Raw data:
════════

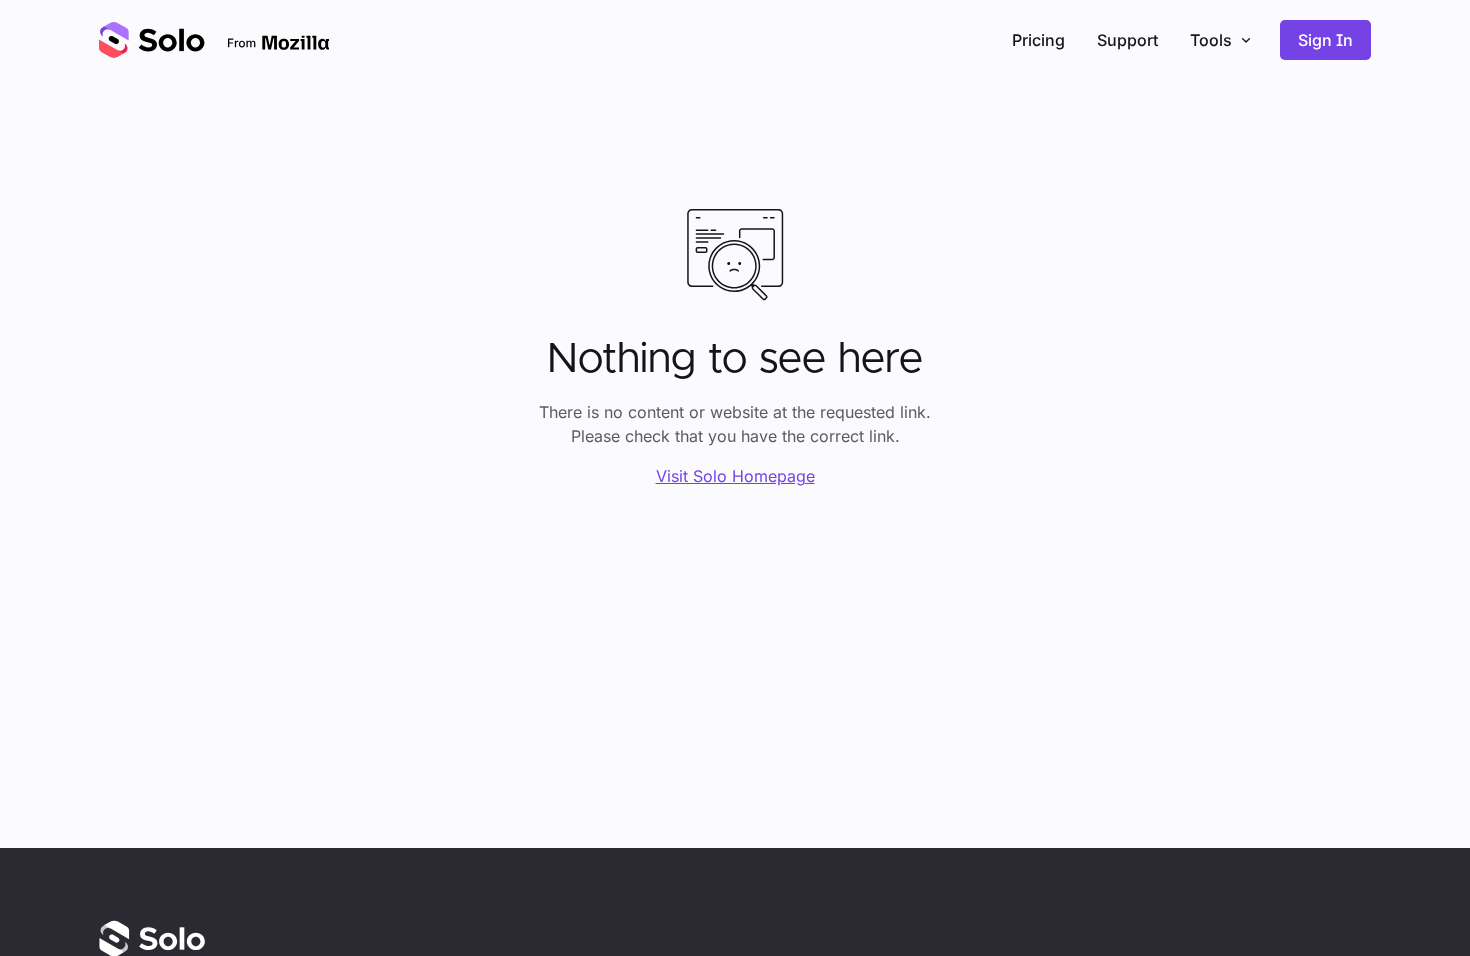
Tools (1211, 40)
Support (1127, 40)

════════

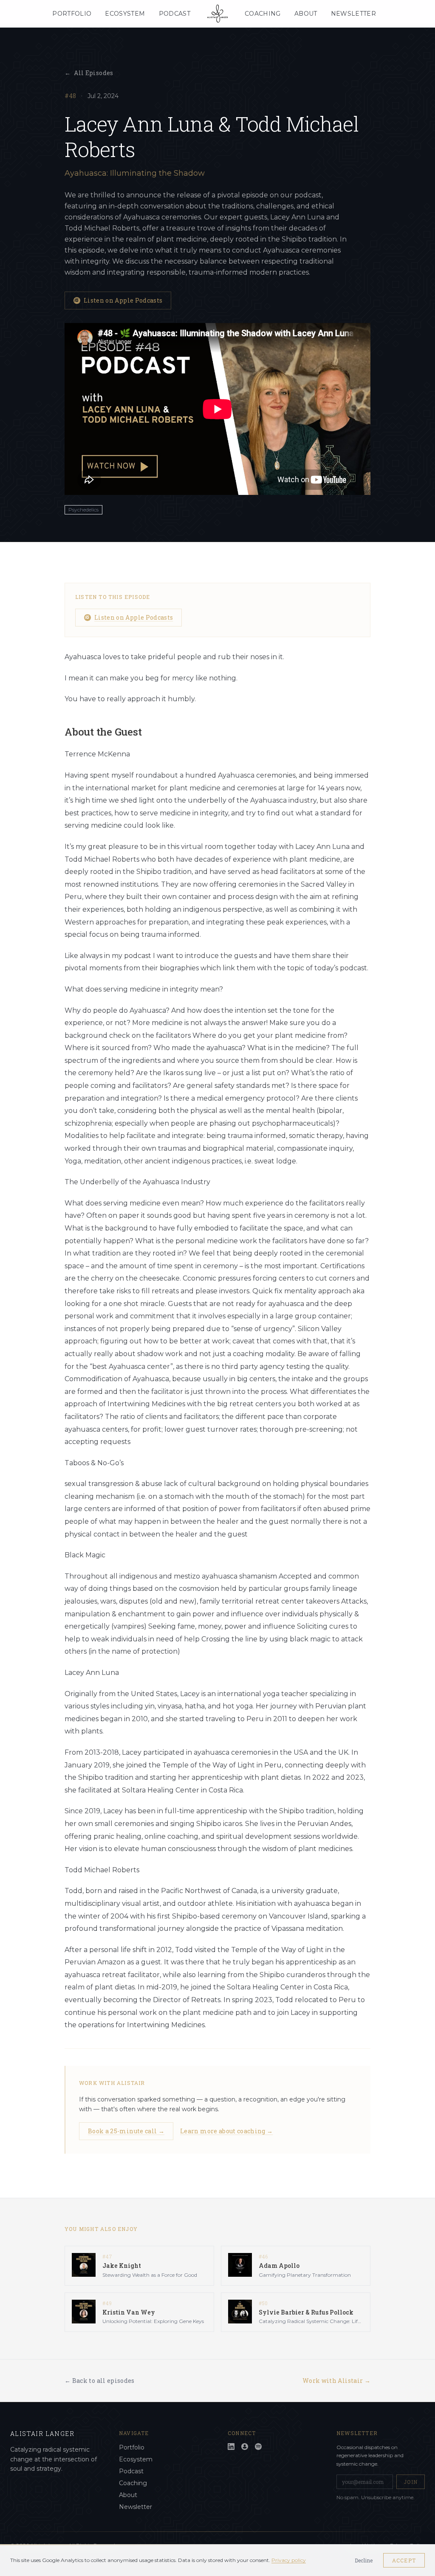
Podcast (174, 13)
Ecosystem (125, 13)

════════

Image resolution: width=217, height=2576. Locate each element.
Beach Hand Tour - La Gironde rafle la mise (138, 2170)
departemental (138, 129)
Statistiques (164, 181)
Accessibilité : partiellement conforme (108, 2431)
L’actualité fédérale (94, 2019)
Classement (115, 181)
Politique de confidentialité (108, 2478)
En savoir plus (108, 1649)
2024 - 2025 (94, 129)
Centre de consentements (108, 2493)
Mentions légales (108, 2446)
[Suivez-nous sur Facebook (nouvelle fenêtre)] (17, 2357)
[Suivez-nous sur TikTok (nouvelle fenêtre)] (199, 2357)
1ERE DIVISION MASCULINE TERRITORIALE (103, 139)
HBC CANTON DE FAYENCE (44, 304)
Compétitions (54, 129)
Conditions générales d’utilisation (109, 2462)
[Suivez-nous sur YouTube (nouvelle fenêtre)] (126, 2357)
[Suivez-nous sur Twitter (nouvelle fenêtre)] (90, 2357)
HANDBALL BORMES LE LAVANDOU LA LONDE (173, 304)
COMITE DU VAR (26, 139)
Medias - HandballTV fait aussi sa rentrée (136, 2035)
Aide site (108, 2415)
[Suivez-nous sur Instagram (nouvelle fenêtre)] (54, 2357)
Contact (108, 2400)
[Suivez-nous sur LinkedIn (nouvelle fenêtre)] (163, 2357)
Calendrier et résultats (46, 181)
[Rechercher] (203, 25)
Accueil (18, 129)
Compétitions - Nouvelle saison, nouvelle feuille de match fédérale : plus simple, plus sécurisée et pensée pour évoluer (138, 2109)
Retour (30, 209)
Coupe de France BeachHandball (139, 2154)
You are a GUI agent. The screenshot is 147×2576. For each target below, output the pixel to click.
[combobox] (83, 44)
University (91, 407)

════════

What is needed: Across the material, how many lines contain the word "fenêtre"? Only the number is wanted.

Answer section: 6